Waltari, Eric et al. (2015). Data from: Bioclimatic variables derived from remote sensing: assessment and application for species distribution modeling [Dataset]. Dryad. https://doi.org/10.5061/dryad.5207q

Abstract

Remote sensing techniques offer an opportunity to improve biodiversity modeling and prediction worldwide. Yet, to date, the weather-station based WorldClim dataset has been the primary source of temperature and precipitation information used in correlative species distribution models. WorldClim consists of grids interpolated from in situ station data recorded primarily from 1960 to 1990. Those datasets suffer from uneven geographic coverage, with many areas of Earth poorly represented. Here, we compare two remote sensing data sources for the purposes of biodiversity prediction: MERRA climate reanalysis data and AMSR-E, a pure remote sensing data source.

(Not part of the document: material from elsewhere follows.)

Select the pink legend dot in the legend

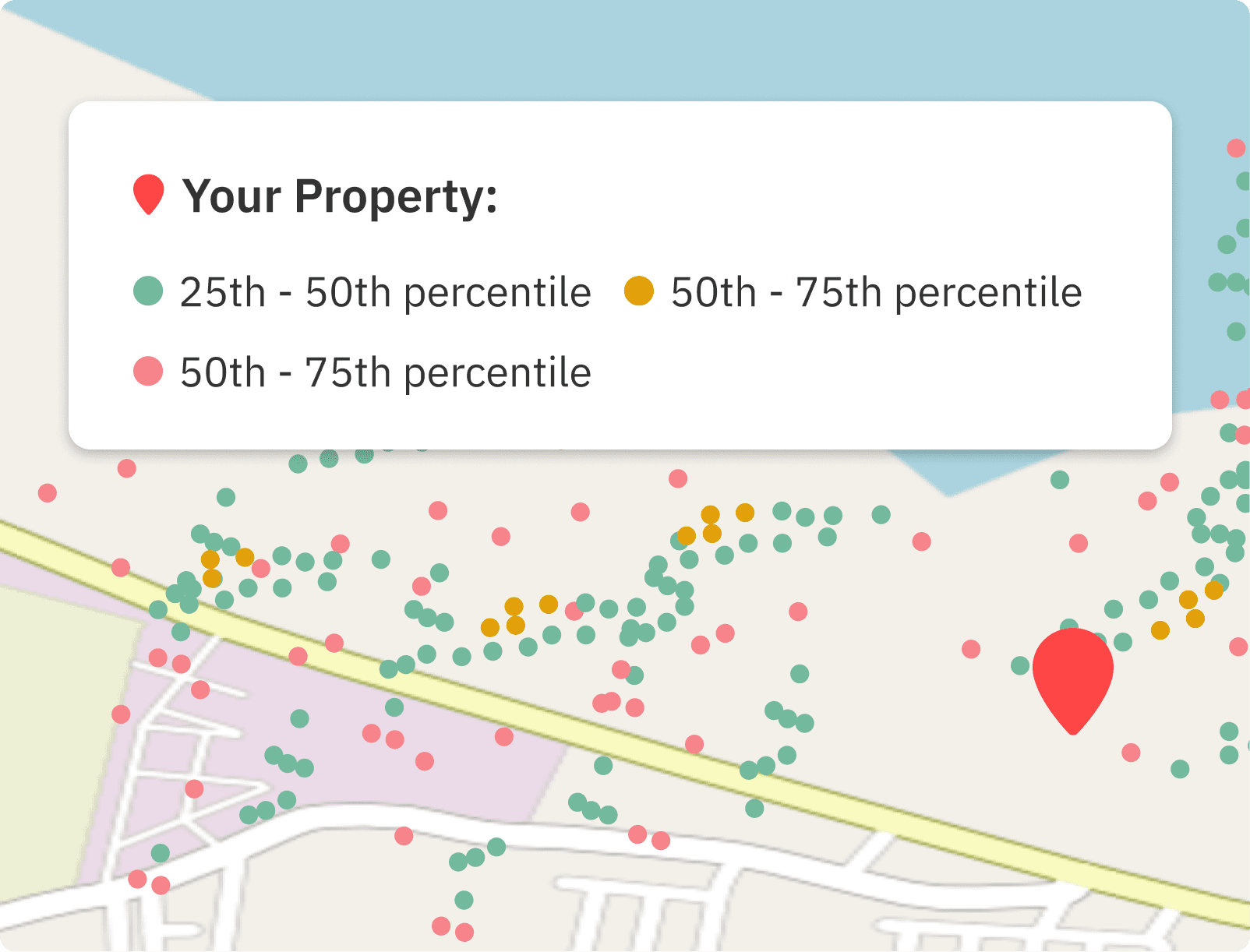pyautogui.click(x=148, y=372)
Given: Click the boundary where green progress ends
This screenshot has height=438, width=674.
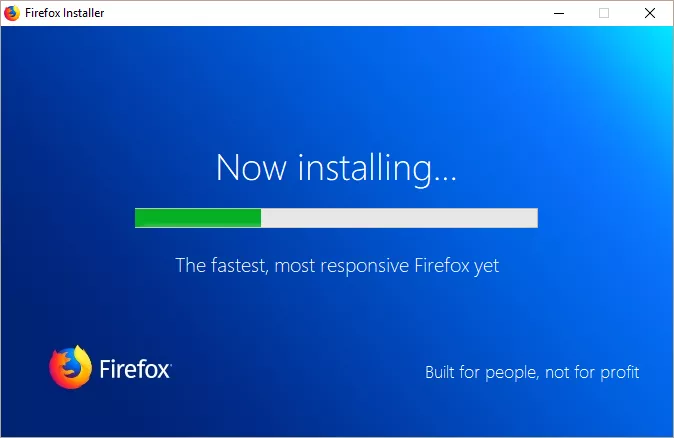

We use these data to generate novel temperature-based bioclimatic information and to model the distributions of 20 species of vertebrates endemic to four regions of South America: Amazonia, the Atlantic Forest, the Cerrado, and Patagonia. We compare the bioclimatic datasets derived from MERRA and AMSR-E information with in situ station data, and contrast species distribution models based on these two products to models built with WorldClim. Surface temperature estimates provided by MERRA and AMSR-E showed warm temperature biases relative to the in situ data fields, but the reliability of these datasets varied in geographic space. Species distribution models derived from the MERRA data performed equally well (in Cerrado, Amazonia, and Patagonia) or better (Atlantic Forest) than models built with the WorldClim data. In contrast, the performance of models constructed with the AMSR-E data was similar to (Amazonia, Atlantic Forest, Cerrado) or worse than (Patagonia) that of models built with WorldClim data. Whereas this initial comparison assessed only temperature fields, efforts to estimate precipitation from remote sensing information hold great promise; furthermore, other environmental datasets with higher spatial and temporal fidelity may improve upon these results.